House Republicans and the White House have said the deduction on mortgage interest would be spared for more than a year.

Even the top GOP tax writer has said the proposed bill will be revised considerably by the time it is moved to the Senate.

While nothing is guaranteed, no one seems to be predicting that 401(k) contributions will reappear as a revenue-raising option.

At least for now. But one 401(k) plan consultant thinks plan sponsors need to add after-tax, or Roth savings options to participants, in the event that Rothification reemerges during budget debates in coming years.

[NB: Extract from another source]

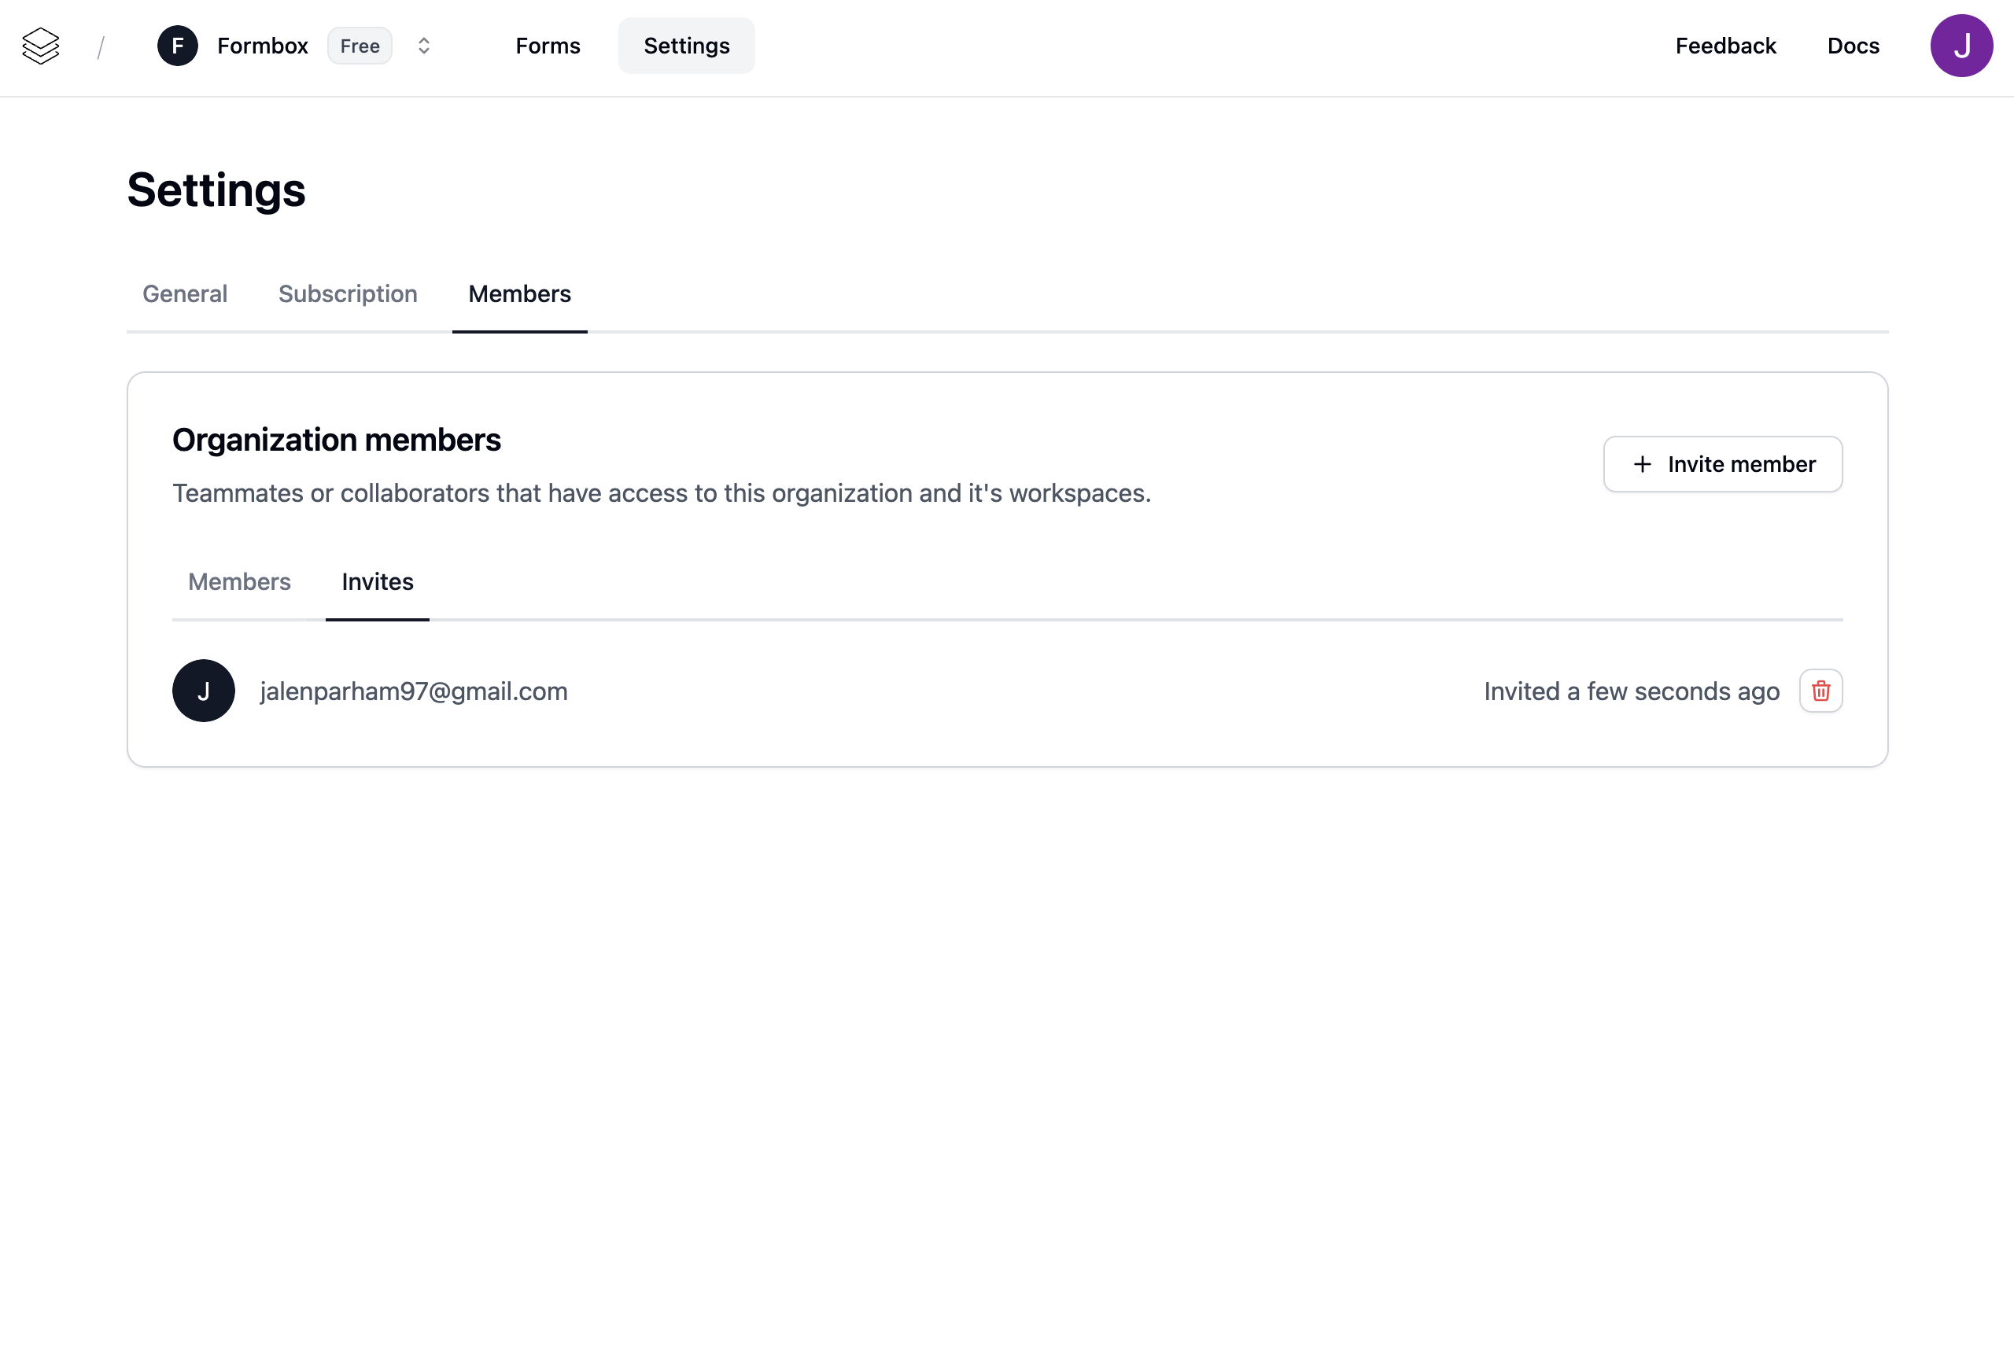2014x1364 pixels.
Task: Click the jalenparham97@gmail.com invite email
Action: [413, 692]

“When we think about all the interest that has been generated from the tax discussion, and all the conversation about Rothification, it leads us to believe we haven’t seen the end of it yet,” said Marina Edwards, a senior consultant at Willis Towers Watson.

Edwards underscores she is not making a thinly veiled prediction as to what can be expected as the reform bill is marked up in the House, and whether fiscal hawks in the Senate will insist on reform being deficit neutral.

But what the debate over the tax-preferred treatment of 401(k)s has shown is that there are lawmakers that favor limiting pretax contributions.

“It’s such a big pot of money,” Edwards said, referring to the postponed revenues the Treasury Department collects on traditional 401(k)s when assets are withdrawn and taxed in retirement. The most recent numbers from Treasury show that pretax contributions to traditional 401(k)s will account for more than $1 trillion in tax expenditures between 2018 and 2027.

“The ideas generated from this pass of legislation may be leading indicators of what is to come,” said Edwards. “There are clearly some legislative supporters for Rothification.”

That’s why plans sponsors who don’t offer a Roth savings option would be wise to consider doing so immediately.

According to the Plan Sponsor Council of America, about 58% of 401(k) plans include a Roth savings option. That drops to 53% for the largest plans.

Since the Pension Protection Act of 2006 made Roth 401(k)s permanent, take-up rates have increased, but are still low—less than 20% of participants save after-tax dollars for all plan sizes.

Edwards’ argument for wider Roth adoption is two-fold. On the one hand, it would make life much easier for sponsors if indeed Rothification reemerges as a policy option in coming years.

“Imagine if Rothification had come through with the reform bill,” said Edwards. “You would have sponsors that don’t offer a Roth option scrambling to put this in place.”

The second argument is one that Congress likely won’t vet in the coming weeks: that Roth savings are the right option for many savers.

“We know that for a lot of participants, Roth isn’t a bad thing,” said Edwards. “But most participants are still 100% pretax.”

Plan education efforts have been successful in preaching the need to diversify 401(k) portfolios—QDIAs like target-date funds do that automatically.

Edwards thinks sponsors and plan providers need to evolve platforms to include diversification of tax exposure in retirement. Spreading savings across traditional 401(k)s and Roth 401(k)s can be a productive way to hedge tax exposure risk in retirement, she says.

“Why wouldn’t we apply the logic of asset diversification to tax diversification,” asks Edwards.

In fact, Edwards says that is already being done.

“Should you be investing in a Roth — that’s a conversation we are having with our plan participants today,” explained Edwards.

Increasingly sophisticated analytic and modeling tools can show where a diversified portfolio — say half in a traditional 401(k), and half in a Roth account — can improve retirement income outcomes.

“Those tools are beginning to crop up all over. Record keepers have modeling, and more plan consultants are using them,” she said.

Still, the industry and sponsors have a way to go.

“We have a lot more education to do on tax diversification,” said Edwards. “Industry has room to improve in how they are communicating to plan sponsors, and sponsors have room to improve in how they educate participants. The more we can educate, maybe we can get more participants to understand that Rothification is not such a bad idea.”

While asset mangers, plan sponsors, and consumer advocates are breathing a collective sigh of relief as the House prepares to mark up the tax bill next week, Edwards is confident that Rothification as a policy question will come up again.

“We’re not done with this conversation yet,” added Edwards. “If there is a sense that Rothification could again get legs with Congress, why wouldn’t you try to get ahead of it, so as not to leave participants in the lurch?”